La sindrome dell’impostore è la convinzione radicata di non meritare i risultati raggiunti sia a livello personale che professionale. Gli individui che soffrono di questo problema psicologico tendono a credere che i loro successi siano derivati dalla fortuna, da fattori esterni e vivono con l’idea che prima o poi qualcuno scoprirà le loro lacune. Di conseguenza chi soffre della “sindrome dell’impostore” tende a sperimentare un profondo senso di colpa, teme il giudizio degli altri, mostra un marcato senso di inferiorità e di conseguenza rischia di cadere più facilmente in uno stato depressivo e ansioso. La preoccupazione prevalente riguarda l’idea che prima o poi essi saranno smascherati come degli “impostori” e che non saranno in grado di replicare i successi ottenuti nel passato.
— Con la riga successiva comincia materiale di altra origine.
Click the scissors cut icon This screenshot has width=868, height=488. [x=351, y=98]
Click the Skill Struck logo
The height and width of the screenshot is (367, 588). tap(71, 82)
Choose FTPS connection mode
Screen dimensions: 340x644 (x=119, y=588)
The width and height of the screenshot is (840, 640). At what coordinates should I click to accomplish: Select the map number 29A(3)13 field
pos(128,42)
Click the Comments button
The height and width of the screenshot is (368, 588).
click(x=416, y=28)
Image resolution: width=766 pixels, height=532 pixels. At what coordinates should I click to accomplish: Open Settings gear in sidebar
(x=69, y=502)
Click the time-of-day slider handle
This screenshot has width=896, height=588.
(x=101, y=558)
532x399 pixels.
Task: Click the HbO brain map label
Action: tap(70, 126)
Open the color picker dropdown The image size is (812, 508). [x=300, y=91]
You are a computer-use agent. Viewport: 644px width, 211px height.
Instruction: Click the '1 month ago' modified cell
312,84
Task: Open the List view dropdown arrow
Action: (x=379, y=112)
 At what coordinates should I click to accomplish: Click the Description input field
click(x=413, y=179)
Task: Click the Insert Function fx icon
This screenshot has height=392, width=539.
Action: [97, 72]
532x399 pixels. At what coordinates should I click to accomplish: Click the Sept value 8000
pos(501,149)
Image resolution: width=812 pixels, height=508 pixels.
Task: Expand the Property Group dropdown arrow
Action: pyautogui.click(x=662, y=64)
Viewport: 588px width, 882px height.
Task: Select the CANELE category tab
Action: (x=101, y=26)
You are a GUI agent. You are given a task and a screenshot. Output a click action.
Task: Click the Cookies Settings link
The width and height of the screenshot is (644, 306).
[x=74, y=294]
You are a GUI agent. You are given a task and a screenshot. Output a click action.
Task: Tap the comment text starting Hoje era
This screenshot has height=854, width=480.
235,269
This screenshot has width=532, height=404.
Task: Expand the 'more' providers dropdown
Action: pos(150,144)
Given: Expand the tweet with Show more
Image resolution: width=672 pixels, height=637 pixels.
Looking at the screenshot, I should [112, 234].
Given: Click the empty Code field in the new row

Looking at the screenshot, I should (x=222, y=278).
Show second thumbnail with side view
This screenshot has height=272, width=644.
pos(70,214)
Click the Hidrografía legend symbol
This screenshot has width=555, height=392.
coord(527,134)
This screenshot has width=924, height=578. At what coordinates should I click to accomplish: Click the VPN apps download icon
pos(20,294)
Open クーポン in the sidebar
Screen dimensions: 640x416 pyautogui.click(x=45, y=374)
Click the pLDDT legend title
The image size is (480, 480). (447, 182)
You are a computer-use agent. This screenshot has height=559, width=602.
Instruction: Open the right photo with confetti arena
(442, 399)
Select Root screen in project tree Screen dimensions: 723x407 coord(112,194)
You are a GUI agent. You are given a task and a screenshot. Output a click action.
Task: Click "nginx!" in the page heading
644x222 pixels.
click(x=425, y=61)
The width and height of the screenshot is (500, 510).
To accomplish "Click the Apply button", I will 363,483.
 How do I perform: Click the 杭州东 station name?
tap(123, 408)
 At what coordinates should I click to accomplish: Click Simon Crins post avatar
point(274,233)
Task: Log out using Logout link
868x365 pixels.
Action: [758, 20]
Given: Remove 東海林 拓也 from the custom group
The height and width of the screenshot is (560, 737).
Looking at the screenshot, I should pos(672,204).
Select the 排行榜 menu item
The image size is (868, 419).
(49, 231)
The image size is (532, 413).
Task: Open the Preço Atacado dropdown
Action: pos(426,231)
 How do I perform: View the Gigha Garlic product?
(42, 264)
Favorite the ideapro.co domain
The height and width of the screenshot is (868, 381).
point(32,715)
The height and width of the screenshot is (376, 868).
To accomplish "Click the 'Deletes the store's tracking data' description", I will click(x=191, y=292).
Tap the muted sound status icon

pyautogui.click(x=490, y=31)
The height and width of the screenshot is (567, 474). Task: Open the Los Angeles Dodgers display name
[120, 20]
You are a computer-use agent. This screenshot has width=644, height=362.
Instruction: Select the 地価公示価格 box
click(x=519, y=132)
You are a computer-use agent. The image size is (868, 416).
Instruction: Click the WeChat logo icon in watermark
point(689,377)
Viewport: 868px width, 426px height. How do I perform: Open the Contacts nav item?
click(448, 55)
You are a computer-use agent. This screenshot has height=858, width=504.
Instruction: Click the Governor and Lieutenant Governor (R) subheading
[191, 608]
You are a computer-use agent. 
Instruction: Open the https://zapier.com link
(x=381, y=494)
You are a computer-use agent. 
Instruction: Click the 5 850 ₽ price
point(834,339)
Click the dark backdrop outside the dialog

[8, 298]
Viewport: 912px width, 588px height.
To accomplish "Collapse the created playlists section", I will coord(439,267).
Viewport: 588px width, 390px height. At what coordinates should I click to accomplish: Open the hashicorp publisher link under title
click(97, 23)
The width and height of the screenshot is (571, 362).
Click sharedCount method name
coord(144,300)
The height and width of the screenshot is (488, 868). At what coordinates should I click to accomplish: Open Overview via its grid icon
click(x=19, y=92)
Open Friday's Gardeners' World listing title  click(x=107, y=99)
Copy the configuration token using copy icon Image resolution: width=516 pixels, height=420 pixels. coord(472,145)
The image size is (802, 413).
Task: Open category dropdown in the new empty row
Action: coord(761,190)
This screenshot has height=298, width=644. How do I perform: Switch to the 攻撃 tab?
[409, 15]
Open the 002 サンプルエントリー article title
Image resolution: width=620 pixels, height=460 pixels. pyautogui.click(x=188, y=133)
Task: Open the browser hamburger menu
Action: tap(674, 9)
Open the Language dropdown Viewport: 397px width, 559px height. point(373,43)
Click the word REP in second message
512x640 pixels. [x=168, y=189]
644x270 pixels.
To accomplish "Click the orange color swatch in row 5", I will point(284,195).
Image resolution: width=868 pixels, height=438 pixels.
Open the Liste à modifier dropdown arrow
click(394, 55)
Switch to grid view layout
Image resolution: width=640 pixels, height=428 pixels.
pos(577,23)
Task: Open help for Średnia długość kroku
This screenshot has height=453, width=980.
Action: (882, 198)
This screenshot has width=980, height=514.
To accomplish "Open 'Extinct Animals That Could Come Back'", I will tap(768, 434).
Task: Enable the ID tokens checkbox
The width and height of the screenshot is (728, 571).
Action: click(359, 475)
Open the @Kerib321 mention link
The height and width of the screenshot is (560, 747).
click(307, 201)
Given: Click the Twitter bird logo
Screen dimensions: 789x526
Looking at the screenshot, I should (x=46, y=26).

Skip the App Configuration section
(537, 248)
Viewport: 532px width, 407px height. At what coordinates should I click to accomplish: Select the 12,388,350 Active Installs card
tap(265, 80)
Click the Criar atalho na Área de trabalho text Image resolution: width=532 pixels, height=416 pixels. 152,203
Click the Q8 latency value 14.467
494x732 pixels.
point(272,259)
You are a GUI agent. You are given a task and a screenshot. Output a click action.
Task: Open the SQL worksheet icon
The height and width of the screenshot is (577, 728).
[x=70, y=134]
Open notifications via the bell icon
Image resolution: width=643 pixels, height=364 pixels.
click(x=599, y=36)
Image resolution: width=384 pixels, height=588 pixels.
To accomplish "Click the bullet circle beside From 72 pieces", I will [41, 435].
La definizione di Sindrome dell’impostore è stata coniata dalla Prof.ssa Pauline Rose Clance e dalla sua collega Suzanne Imes nel 1978, ma non si tratta di una vera e propria diagnosi clinica quanto piuttosto di uno stato generale di disagio psicologico. La sindrome dell’impostore non ha sempre effetti negativi. Infatti, in alcuni casi, l’umiltà e la consapevolezza di non essere un “tuttologo” può stimolare un corretto livello di ambizione e di competizione. Siamo di fronte a una sindrome che deve essere valutata in termini qualitativi e fuzzy e non in modo dicotomico dato che in alcuni casi tale problematica può alimentare dei circoli virtuosi se la persona è consapevole dei propri inevitabili limiti.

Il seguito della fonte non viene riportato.